List of tasks
**1)** List every place Gina Kim names where mansions like the one in the film can be found, according to the article on Parasite's architecture.
**2)** Answer these from the article on Parasite's architecture:
(a) Which floors does Bong Joon-ho say he mostly lived on as a child?
(b) In what year was "Cheap Coffee" by Chang Kiha a hit?
(c) What rank did South Korea's economy reach among the world's economies?
**3)** Print the passage of the article on Parasite's architecture between "The metaphors here, Kim" and "of structural inequality.", inclusive.

Provided text
※

The South Korean movie Parasite, a tale of the rich Park family and the poor Kim family, is an international sensation — partly because of universal themes like the conflict between haves and have-nots. But certain elements of Parasite are specifically South Korean, including its architecture.

"When I was little, I did live in a house at one point, but mostly I grew up in apartment complexes," says director Bong Joon-ho, who spoke with NPR through an interpreter at the Culver City, Calif. offices. "So I mostly lived on the ninth floor, the 13th floor, so I lived mid-air. In Korea during the 1970s and '80s, apartment complexes symbolized the middle class."

You don't see much of the middle class in Parasite. Its action toggles from a gleaming modernist mansion floating in the hills above Seoul to a squalid basement apartment.

Gina Kim, a professor at UCLA and filmmaker originally from South Korea, notes that similar mansions can be found nearly anywhere in the world: Berlin, Dubai, Westchester County in New York. But the semi-basement apartment is particular to Seoul, she says: It dates from the days of the nuclear standoff between the United States and the Soviet Union.

"Everyone was paranoid after the Korean War, and they started to build bunkers in all the buildings, even in big apartment buildings," she says. "So that space depicted in the film, the semi-basement, is a bunker in a way, and it was used as a bunker in the 1970s."

There's more than one bunker in the movie, but the semi-basement bunker is the primary home for the Kim family, who serve, more or less, as Parasite's anti-heroes. Renting out such semi-basements as residences was illegal for a long time, Kim says. They were filled with mold and pests, and prone to floods; people who lived there developed chronic coughs and skin conditions.

But over just a few decades, South Korea went from being one of the world's poorest economies to the eleventh-largest. Kim says the government was compelled to legalize these semi-underground apartments to accommodate workers pouring in. That doesn't mean they became desirable.

"People can look into them," Kim says. "People pee on the windows. People park their cars [in front of them], blocking whatever little sunlight they have."

Boon Jong-ho says the family in the basement wants to improve their situation, but they're mired in the muck — literally and figuratively.

"These semi-basement homes are only half underground. That's very similar to the psychology of our protagonists," he says. "We became a wealthy country very fast. And people who weren't able to board that fast train towards wealth, they feel lost. And they feel a sense of inferiority."

"The economy is not just about numbers," he says. "It also carries a lot of emotion as well."

These themes have played out in Bong's earlier films, especially his 2013 class parable Snowpiercer, as well as in South Korean popular culture more generally. Gina Kim points to a 2008 indie rock hit "Cheap Coffee" by Chang Kiha, which speaks to young people failed by dreams of class mobility.

Her translation of the opening lyrics:

I drink cheap coffee
It's not even lukewarm and I get heartburn
My feet get stuck on the clammy linoleum floor and make a loud thud as they separate from the floor.
A cockroach skitters by but I don't even care
I just wonder why my cough doesn't stop in dark mornings.

The metaphors here, Kim says, are not especially subtle. But then again, neither is the story — in Parasite and around the world — of structural inequality.

Nina Gregory edited the broadcast version of this story.

※

Recorded information
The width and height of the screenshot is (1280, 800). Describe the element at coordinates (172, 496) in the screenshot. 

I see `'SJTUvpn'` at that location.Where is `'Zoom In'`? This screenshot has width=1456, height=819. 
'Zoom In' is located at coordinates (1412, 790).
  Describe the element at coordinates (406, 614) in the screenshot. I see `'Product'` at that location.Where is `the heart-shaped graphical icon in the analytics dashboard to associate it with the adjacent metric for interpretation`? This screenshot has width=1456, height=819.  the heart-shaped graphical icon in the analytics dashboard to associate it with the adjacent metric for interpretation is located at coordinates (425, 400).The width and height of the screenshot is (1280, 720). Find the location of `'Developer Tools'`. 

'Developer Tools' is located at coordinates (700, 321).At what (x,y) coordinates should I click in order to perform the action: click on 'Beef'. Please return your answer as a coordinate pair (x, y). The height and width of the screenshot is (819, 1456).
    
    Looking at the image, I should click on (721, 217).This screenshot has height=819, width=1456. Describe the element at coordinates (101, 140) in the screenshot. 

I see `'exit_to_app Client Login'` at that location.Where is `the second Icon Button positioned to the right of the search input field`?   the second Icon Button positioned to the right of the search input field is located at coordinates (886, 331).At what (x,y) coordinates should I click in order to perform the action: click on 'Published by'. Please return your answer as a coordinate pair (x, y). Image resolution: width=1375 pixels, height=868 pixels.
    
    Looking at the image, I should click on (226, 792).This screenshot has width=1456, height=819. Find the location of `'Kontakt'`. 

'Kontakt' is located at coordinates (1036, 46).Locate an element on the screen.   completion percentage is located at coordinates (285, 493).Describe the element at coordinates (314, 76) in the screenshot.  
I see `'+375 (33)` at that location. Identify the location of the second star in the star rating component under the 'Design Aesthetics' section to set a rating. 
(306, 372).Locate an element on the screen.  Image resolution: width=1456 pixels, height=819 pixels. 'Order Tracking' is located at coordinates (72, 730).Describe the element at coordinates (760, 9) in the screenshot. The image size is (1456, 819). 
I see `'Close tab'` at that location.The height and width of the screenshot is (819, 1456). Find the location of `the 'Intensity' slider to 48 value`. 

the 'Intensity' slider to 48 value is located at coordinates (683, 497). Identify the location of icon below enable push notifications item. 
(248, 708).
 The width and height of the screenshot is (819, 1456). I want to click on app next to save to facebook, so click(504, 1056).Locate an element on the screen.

※

Answers to this exercise
**1)**
Berlin
Dubai
Westchester County in New York

**2)**
(a) The ninth floor and the 13th floor.
(b) 2008.
(c) Eleventh-largest.

**3)**
The metaphors here, Kim says, are not especially subtle. But then again, neither is the story — in Parasite and around the world — of structural inequality.